Git Clone URL: https://aur.archlinux.org/evmone.git (read-only, click to copy)
Package Base: evmone
Description: Fast Ethereum Virtual Machine implementation
Upstream URL: https://github.com/ethereum/evmone
Keywords: eth ethereum evmone
Licenses: Apache-2.0
Submitter: marenz
Maintainer: marenz (cameel)
Last Packager: cameel
Votes: 3
Popularity: 0.000000
First Submitted: 2019-08-12 17:50 (UTC)
Last Updated: 2025-04-13 19:47 (UTC)

Latest Comments

cameel commented on 2025-04-13 19:55 (UTC) (edited on 2025-04-13 19:59 (UTC) by cameel)

@Xeonacid Thanks, I applied your suggestions and also generally refactored the package. It always bothered me that it was just cloning the repo as if it were a -git package rather than building from source. Now the package is built completely from the source tarballs declared in sources.

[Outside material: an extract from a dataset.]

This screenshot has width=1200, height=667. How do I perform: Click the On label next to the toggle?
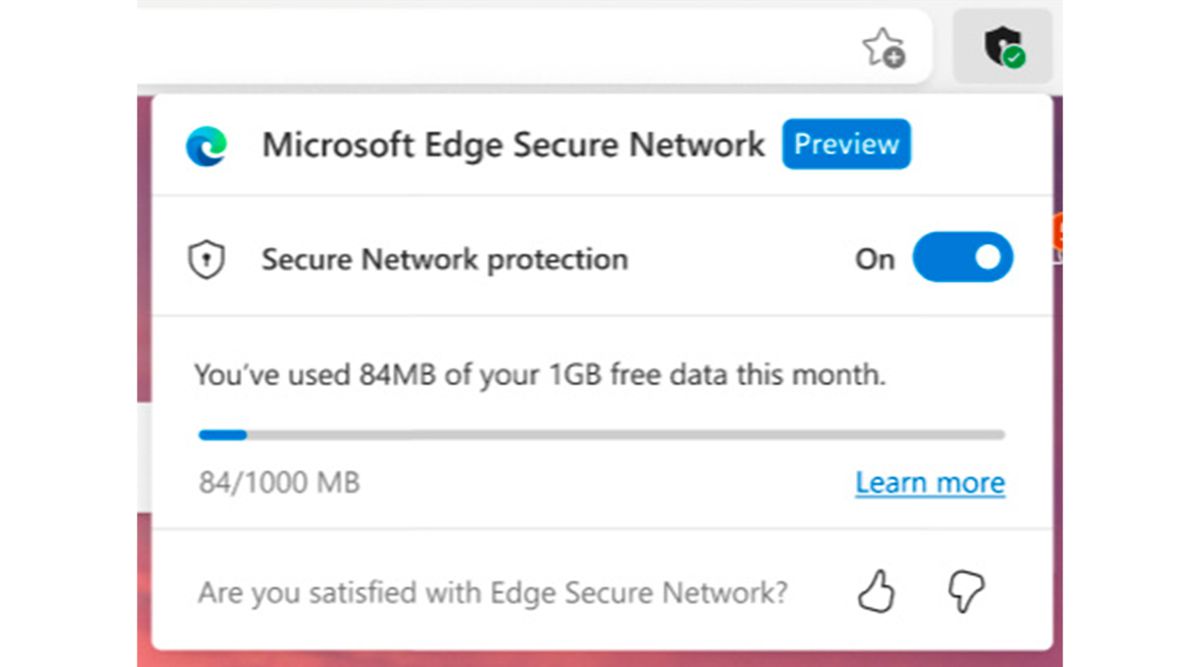(x=875, y=258)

And not just the submodules but also the dependencies that used to be fetched with Hunter at build time. Once you have the sources, the build is not completely off-line.

There are still some rough edges though.

The package now builds ethash and intx. These should really be separate packages. One for ethash even exists in AUR, but unfortunately ethash-lib is out of date while ethash-lib-git results in missing symbols during linking. If anyone wants to maintain these, I'd switch the package to use them. Otherwise, I'll consider submitting intx myself later and looking into ethash-lib to see what's wrong with it.

Building with tests enabled also turned out to be a bit problematic:

  • When building from tarballs, the evmone-unittest target fails to find the intx and ethash headers when they're in a custom location, passed in via CMAKE_PREFIX_PATH (even though evmone target in the same build finds them just fine). I think this may be some minor issue in project's CMake. It does not happen when building with Hunter or when the dependencies are installed globally so it may have never been noticed before.
  • When building with Hunter, the target fails too, just in a different way. It can't build the CLI11 library. I'm getting that when using your PKGBUILD. I suspect this might be some yet unresolved incompatibility with CMake 4.
  • Finally, it's not possible to reconfigure the build to enable/disable testing by rerunning CMake (I'm getting errors trying that). This means that I always have to build with testing enabled and this comes with some downsides. First, the build is quite a bit heavier and longer, even if you run makepkg --nocheck and the extra dependencies need to sit in makedepends rather than checkdepends. Second, this enables some extra test-only artifacts for benchmarking that I have to remove manually afterwards.

I'm going to report these test issues upstream, but for now I just had to add some hacks to work around them.

Xeonacid commented on 2025-01-21 13:49 (UTC)

Some improvements to follow package guidelines: - arch should be x86_64 - Use cmake --build instead of make for build - Run tests - license should be Apache-2.0 for SPDX - depdends on gcc-libs glibc - gcc don't need to be in makedepends as it's in base-devel - Checksum should not be skipped - Add submodules to source array and change submodule url

My adjusted PKGBUILD can be used as a reference.

I'd like to co-maintain the package if applicable.

marenz commented on 2019-12-02 16:57 (UTC)

I was wondering why this site still showed the old version

ekpyron commented on 2019-11-29 15:56 (UTC)

https://wiki.archlinux.org/index.php/.SRCINFO

ekpyron commented on 2019-11-29 15:56 (UTC)

You did update the PKGBUILD, but you didn't update .SRCINFO, so the displayed version is incorrect and AUR package managers won't detect the update.